## What the task asks:
Look through the listing below, find every line with the string "pencil", and copy it.

# # # #

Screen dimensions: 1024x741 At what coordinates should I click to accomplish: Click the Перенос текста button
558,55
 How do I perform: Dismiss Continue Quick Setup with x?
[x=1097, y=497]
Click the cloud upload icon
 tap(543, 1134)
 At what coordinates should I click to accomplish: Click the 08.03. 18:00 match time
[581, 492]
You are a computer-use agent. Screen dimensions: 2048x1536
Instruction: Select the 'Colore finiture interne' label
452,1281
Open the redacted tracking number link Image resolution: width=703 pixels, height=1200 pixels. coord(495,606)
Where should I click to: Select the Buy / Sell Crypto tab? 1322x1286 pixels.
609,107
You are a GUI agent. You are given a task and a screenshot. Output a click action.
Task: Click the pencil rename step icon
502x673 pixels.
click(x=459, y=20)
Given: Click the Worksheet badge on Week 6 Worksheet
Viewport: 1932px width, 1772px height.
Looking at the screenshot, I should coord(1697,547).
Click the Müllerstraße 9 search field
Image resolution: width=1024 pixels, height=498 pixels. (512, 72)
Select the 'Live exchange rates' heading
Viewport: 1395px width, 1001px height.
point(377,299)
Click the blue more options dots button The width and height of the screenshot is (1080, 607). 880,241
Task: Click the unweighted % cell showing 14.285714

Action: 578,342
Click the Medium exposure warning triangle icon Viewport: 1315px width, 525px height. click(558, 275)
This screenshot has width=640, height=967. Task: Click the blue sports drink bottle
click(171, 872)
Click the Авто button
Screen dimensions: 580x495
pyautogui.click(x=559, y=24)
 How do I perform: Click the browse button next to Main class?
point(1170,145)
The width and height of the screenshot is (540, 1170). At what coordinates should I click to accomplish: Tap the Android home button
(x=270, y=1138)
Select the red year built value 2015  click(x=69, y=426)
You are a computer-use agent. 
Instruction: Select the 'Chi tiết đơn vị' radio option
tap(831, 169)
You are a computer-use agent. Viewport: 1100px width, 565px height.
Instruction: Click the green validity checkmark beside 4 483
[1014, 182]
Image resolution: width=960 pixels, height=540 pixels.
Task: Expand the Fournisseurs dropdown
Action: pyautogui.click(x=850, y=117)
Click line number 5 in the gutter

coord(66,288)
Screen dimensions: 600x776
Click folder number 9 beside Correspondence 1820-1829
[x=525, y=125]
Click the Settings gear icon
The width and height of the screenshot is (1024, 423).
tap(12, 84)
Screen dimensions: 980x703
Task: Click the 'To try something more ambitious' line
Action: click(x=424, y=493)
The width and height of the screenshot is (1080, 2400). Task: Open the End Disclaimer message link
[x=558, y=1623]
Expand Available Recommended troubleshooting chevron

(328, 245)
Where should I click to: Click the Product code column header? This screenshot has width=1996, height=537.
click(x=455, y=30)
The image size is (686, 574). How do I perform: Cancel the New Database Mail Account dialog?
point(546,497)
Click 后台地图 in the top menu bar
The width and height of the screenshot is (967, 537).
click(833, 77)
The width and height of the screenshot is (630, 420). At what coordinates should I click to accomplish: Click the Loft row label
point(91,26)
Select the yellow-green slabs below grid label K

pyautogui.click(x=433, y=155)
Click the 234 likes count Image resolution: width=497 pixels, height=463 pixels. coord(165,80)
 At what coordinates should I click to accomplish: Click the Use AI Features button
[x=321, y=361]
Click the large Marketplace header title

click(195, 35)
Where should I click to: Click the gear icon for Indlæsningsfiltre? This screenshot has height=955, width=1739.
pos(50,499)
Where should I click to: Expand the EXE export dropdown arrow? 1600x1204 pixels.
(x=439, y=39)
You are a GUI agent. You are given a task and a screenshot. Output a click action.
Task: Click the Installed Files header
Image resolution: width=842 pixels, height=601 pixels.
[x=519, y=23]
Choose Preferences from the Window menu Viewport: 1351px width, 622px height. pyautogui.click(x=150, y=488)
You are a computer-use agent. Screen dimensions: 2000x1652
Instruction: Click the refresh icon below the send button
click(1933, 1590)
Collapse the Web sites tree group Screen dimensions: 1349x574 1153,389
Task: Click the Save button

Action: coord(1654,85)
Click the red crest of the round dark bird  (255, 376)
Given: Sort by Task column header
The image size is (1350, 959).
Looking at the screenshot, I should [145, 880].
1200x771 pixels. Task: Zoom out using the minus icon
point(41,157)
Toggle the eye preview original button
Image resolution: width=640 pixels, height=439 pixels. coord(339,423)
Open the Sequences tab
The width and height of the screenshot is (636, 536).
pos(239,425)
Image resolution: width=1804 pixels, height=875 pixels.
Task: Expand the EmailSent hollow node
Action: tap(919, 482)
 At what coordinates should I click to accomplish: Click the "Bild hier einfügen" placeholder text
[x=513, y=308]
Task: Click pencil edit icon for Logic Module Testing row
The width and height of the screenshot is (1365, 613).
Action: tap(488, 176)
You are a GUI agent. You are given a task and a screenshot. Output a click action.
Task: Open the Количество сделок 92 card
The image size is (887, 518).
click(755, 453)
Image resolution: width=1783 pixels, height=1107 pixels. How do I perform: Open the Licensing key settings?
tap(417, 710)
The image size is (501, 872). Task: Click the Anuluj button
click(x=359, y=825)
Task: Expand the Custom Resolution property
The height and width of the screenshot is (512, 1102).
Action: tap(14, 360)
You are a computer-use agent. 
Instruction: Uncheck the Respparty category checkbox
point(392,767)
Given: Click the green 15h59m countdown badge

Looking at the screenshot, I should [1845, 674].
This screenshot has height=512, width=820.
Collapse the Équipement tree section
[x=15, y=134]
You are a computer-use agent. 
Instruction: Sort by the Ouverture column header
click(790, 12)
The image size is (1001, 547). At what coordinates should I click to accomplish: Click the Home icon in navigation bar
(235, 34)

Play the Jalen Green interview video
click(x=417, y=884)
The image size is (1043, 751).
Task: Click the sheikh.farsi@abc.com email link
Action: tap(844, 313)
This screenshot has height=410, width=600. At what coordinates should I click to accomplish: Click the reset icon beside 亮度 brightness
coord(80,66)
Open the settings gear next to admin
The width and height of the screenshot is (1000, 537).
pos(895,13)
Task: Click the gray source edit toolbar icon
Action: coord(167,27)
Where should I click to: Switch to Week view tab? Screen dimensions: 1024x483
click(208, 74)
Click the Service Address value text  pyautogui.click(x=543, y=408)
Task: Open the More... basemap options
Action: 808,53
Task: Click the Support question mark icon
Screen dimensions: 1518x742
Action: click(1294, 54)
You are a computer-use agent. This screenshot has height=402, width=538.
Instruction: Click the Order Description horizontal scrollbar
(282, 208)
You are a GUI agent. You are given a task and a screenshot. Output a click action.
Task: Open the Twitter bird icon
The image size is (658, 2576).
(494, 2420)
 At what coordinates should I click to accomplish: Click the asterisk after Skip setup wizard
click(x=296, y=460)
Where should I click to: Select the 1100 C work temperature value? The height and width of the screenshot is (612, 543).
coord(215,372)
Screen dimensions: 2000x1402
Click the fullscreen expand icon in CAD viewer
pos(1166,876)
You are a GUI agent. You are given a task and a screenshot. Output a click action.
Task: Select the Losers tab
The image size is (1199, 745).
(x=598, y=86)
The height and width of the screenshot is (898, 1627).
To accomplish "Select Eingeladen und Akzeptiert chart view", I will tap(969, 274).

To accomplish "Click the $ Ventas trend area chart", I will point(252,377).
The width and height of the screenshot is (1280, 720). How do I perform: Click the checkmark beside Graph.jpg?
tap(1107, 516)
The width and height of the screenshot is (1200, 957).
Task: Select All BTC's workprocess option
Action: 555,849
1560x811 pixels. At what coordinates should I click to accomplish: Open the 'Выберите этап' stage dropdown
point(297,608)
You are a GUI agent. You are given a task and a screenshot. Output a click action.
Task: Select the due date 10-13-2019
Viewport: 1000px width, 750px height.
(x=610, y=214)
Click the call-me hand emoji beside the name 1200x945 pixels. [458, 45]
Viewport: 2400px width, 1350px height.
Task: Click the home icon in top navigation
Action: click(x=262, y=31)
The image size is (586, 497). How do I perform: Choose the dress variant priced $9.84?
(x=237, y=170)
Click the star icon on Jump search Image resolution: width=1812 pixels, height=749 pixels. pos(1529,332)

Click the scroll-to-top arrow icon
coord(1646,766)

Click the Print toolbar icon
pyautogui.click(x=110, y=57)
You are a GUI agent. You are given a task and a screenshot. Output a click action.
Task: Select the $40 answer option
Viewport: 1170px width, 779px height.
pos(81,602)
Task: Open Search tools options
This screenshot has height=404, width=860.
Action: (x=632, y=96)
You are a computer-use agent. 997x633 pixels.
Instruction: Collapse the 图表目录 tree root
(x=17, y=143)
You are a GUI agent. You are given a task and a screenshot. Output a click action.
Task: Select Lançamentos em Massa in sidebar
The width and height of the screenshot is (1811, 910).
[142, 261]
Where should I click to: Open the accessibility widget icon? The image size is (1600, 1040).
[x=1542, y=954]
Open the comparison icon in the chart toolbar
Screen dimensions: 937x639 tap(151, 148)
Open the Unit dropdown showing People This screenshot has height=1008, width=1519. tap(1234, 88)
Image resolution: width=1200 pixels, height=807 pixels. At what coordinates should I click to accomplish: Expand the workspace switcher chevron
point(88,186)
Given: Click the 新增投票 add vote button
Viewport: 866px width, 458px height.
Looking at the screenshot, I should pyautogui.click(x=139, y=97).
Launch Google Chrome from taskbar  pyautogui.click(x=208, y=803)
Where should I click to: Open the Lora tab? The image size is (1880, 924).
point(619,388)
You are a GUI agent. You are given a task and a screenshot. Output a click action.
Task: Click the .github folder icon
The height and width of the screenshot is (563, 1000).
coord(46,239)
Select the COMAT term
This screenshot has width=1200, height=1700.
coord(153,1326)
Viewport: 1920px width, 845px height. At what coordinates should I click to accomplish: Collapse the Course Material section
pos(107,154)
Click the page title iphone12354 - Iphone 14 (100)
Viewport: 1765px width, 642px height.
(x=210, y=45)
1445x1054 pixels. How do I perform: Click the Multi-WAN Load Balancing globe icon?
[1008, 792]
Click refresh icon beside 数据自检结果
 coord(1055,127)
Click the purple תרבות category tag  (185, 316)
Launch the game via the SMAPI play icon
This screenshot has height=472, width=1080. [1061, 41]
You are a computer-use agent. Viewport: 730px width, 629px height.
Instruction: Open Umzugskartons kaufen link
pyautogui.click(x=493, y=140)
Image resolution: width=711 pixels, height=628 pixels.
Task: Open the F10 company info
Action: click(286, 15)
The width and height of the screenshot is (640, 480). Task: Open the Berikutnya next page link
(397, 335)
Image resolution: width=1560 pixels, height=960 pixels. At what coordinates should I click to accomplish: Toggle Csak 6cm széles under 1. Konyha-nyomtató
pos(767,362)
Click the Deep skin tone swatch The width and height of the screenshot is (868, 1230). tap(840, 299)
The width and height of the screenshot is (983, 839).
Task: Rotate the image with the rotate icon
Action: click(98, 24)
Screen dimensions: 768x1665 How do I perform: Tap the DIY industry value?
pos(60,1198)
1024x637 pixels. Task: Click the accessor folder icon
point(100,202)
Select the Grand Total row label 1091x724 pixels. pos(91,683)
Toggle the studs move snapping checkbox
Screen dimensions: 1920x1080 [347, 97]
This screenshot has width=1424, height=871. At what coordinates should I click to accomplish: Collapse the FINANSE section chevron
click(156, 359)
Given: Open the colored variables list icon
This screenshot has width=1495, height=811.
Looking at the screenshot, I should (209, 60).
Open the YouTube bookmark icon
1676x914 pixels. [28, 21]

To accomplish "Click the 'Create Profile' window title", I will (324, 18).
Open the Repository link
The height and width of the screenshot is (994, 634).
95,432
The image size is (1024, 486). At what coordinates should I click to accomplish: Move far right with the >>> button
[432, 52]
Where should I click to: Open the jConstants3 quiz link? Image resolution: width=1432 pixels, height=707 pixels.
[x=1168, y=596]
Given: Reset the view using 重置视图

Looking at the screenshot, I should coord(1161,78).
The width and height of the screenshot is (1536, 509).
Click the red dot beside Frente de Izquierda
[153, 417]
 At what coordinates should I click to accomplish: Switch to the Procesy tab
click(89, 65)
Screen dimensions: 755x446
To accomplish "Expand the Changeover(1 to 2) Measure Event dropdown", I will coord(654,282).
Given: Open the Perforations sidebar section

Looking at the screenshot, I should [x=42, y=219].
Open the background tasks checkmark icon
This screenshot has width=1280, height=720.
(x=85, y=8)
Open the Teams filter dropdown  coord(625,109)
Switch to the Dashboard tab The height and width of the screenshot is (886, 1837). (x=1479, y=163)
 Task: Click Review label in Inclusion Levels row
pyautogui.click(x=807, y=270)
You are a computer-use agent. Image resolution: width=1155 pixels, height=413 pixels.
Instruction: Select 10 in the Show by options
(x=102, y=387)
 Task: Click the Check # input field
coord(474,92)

# # # #

## Reply:
Task: Click the pencil rename step icon
Task: Click pencil edit icon for Logic Module Testing row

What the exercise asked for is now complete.